本文:
───

捲土重来 項羽(杜牧 哀惜)2 622
ここで、「史記 項羽本紀」を確認してみます。
且籍與江東子弟八千人渡江而西
今無一人還
縦江東父兄憐而王我
我何面目見之
縦彼不言
籍獨不愧於心乎
(史記 項羽本紀原文 烏江)
訓読してみます。
且つ籍(項羽)は江東の子弟八千人と江を渡りて西せしも
今一人の還るもの無し
縦(たと)え江東の父兄憐れみて我を王とするも
我何の面目ありてかこれに見(まみ)えん
縦え彼言わずとも
籍独り心に愧じざらんや
そしてZIPANGU風、訳は
「以前私は江東の若者達8,000人を引き連れこの長江を渡り西へ進軍。
しかしながら、今、彼らはここに誰一人としていない。
たとえ彼らの親・兄が私を憐れみ王とし迎えても、
私はどの面(つら)下げて遺族に会う事ができようか。

───

表示一覧:
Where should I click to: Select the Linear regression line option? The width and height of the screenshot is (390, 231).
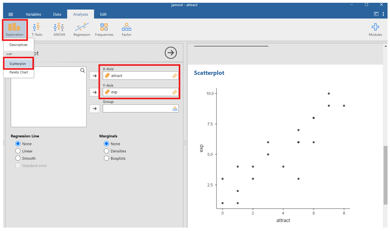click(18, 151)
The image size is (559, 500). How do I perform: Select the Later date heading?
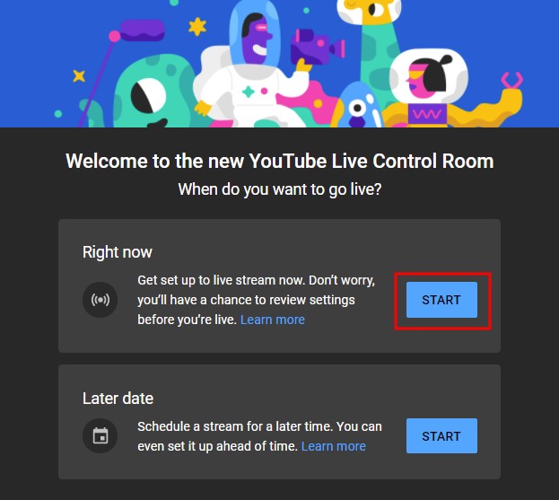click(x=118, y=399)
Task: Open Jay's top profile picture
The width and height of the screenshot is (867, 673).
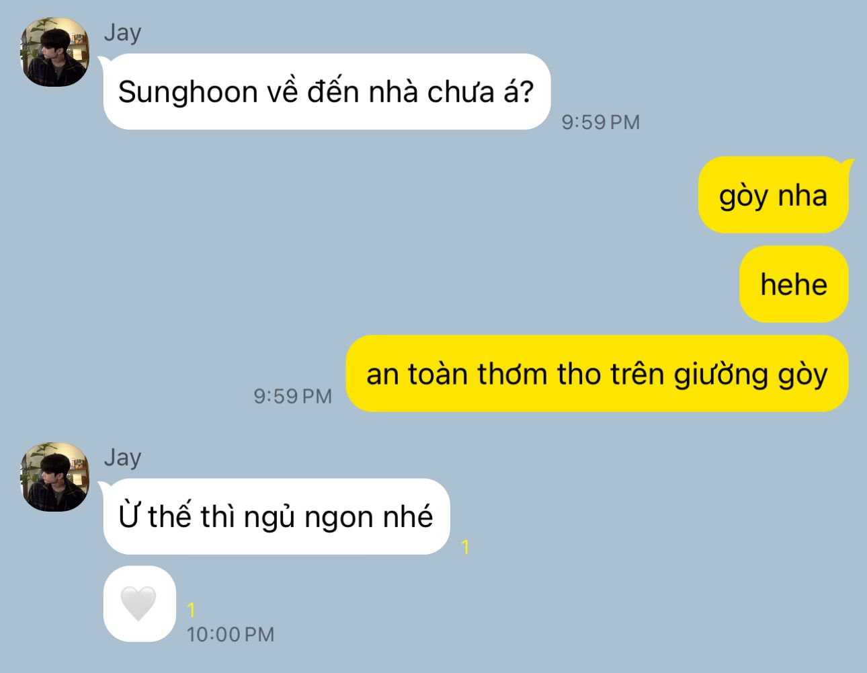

───

以下の課題:
1. 上の本文から、「且つ籍(項羽)は江東の子弟八千人と江を渡りて西せしも」から「しかしながら、今、彼らはここに誰一人としていない。」までを引用してください。
2. 上の本文について、次の問いに答えてください。
(a) 本文で確認している原文の出典は何ですか。
(b) 籍が江を渡って西へ進んだとき、共にいた江東の子弟は何人ですか。
(c) 訓読文で「見」に付されている読み仮名は何ですか。

各課題の解答:
1.
且つ籍(項羽)は江東の子弟八千人と江を渡りて西せしも
今一人の還るもの無し
縦(たと)え江東の父兄憐れみて我を王とするも
我何の面目ありてかこれに見(まみ)えん
縦え彼言わずとも
籍独り心に愧じざらんや
そしてZIPANGU風、訳は
「以前私は江東の若者達8,000人を引き連れこの長江を渡り西へ進軍。
しかしながら、今、彼らはここに誰一人としていない。

2.
(a) 史記 項羽本紀
(b) 八千人
(c) まみ